* _Text_:
Hypothesis-Driven Debugging
Generate a structured debugging document that identifies candidate root causes and provides falsification plans for each. The output document instructs a separate execution agent; do not perform the investigation yourself.
Hypothesis falsification must be delegated to a sub-agent. Use the alchemist
agent type when it is available; otherwise use the nearest available
investigation-oriented sub-agent and record the fallback in the plan.
Philosophical Foundation
Apply Popperian falsificationism: hypotheses cannot be proven true, only disproven. Design tests that could definitively rule out each hypothesis rather than confirm it. A good falsification test produces a clear negative result if the hypothesis is wrong.
Process
1. Gather Context
Before forming hypotheses, collect:
- Symptom description: What behaviour is observed vs expected?
- Reproduction conditions: When does it occur? Intermittent or consistent?
- Recent changes: Deployments, configuration changes, dependency updates
- Error artefacts: Stack traces, logs, error messages, screenshots
- Environmental factors: OS, runtime versions, network conditions
If information is missing, note gaps in the output document.

* _Problems and tasks_:
• a. Copy out word for word the stretch of the debugging guide from "- Reproduction conditions: When" through "the output document.".
• b. Pick up the hypothesis-driven debugging guide after its final sentence and carry it on.
The material that follows has no connection to the debugging guide.

* _Data records_:
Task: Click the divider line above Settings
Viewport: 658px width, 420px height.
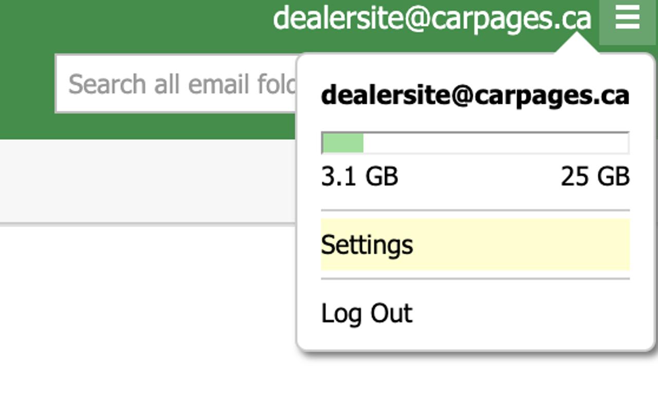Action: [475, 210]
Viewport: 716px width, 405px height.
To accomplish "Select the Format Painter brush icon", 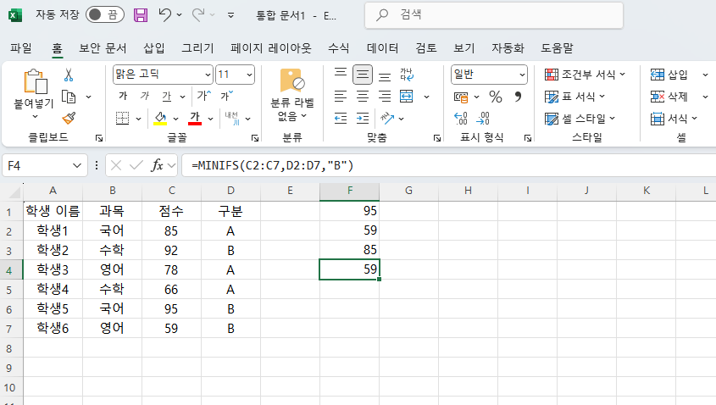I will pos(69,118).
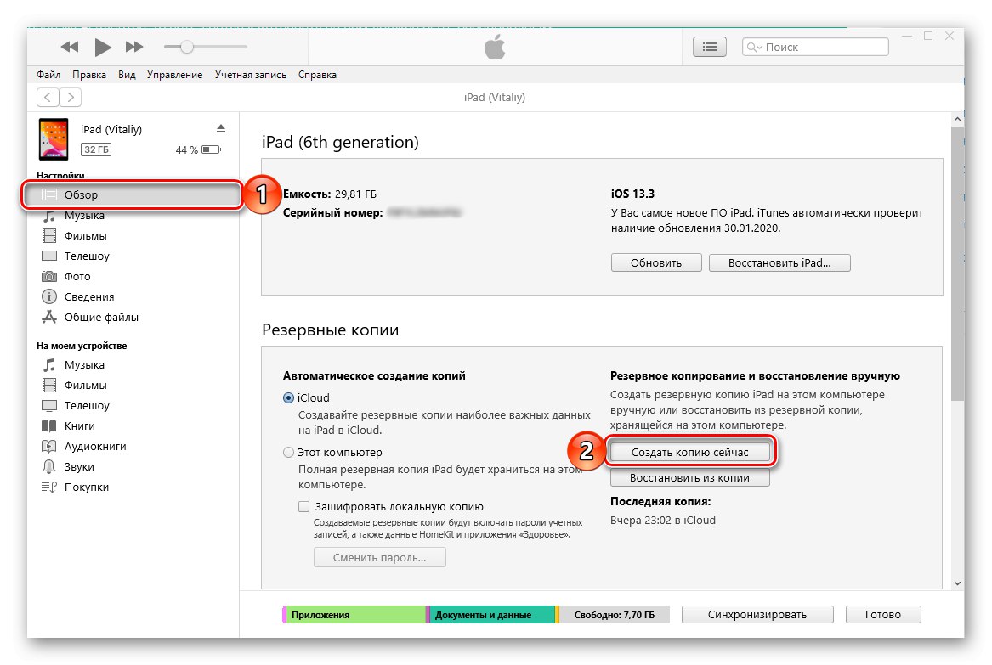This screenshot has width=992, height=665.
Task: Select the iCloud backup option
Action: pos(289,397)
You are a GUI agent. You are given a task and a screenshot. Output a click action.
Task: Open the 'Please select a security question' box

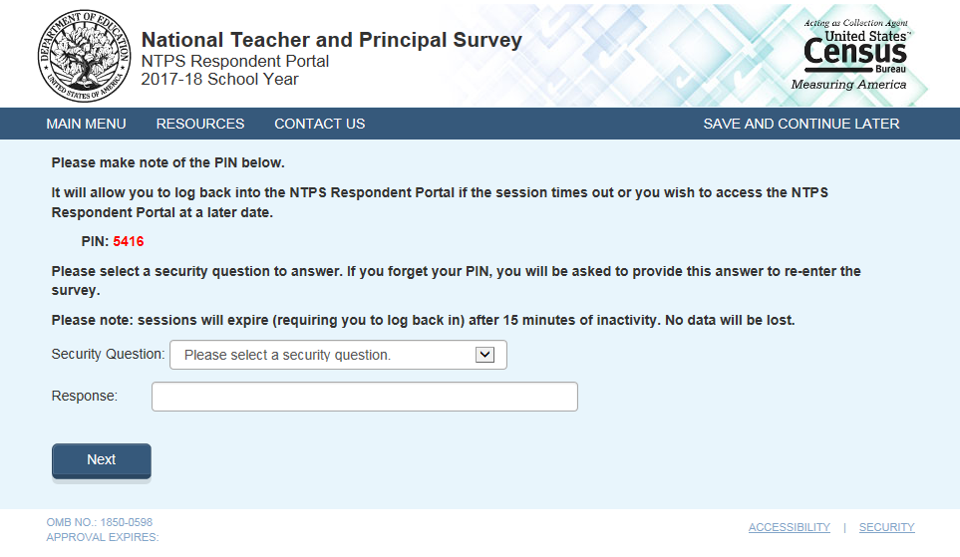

* _Answers by item_:
• a.
- Reproduction conditions: When does it occur? Intermittent or consistent?
- Recent changes: Deployments, configuration changes, dependency updates
- Error artefacts: Stack traces, logs, error messages, screenshots
- Environmental factors: OS, runtime versions, network conditions
If information is missing, note gaps in the output document.

• b.
2. Form Hypotheses
Generate 1–5 hypotheses ranked by plausibility. Each hypothesis must be:
- Specific: Name the component, function, or interaction suspected
- Falsifiable: A concrete test could disprove it
- Independent: Falsifying one should not automatically falsify others
Common hypothesis categories:
| Category | Examples | | ----------- | --------------------------------------------------------- | | State | Race condition, stale cache, corrupted data | | Input | Malformed payload, encoding issue, boundary case | | Environment | Missing dependency, version mismatch, resource exhaustion | | Logic | Off-by-one, incorrect predicate, missing null check | | Integration | API contract violation, timeout, auth failure |
Avoid vague hypotheses ("something wrong with the database"). Pin down the specific failure mode.
3. Design Falsification Plans
For each hypothesis, specify:
- Prediction: If this hypothesis is correct, what observable outcome follows?
- Falsification test: What action would produce a contradicting observation?
- Expected negative result: What outcome would disprove the hypothesis?
- Tooling required: Commands, scripts, or instrumentation needed
- Confidence impact: How decisively would a negative result rule this out?
Prefer tests that are:
- Quick to execute
- Minimally invasive
- Deterministic rather than probabilistic
4. Output Document
Generate a Markdown document following the template in
assets/debugging-plan.md. Save it under docs/debugging/ as
debugging-plan-{timestamp}.md, creating docs/debugging/ first if it does
not already exist. The document must name the sub-agent type that will execute
falsification, preferring alchemist when available, and must state that the
planning agent is not the execution agent.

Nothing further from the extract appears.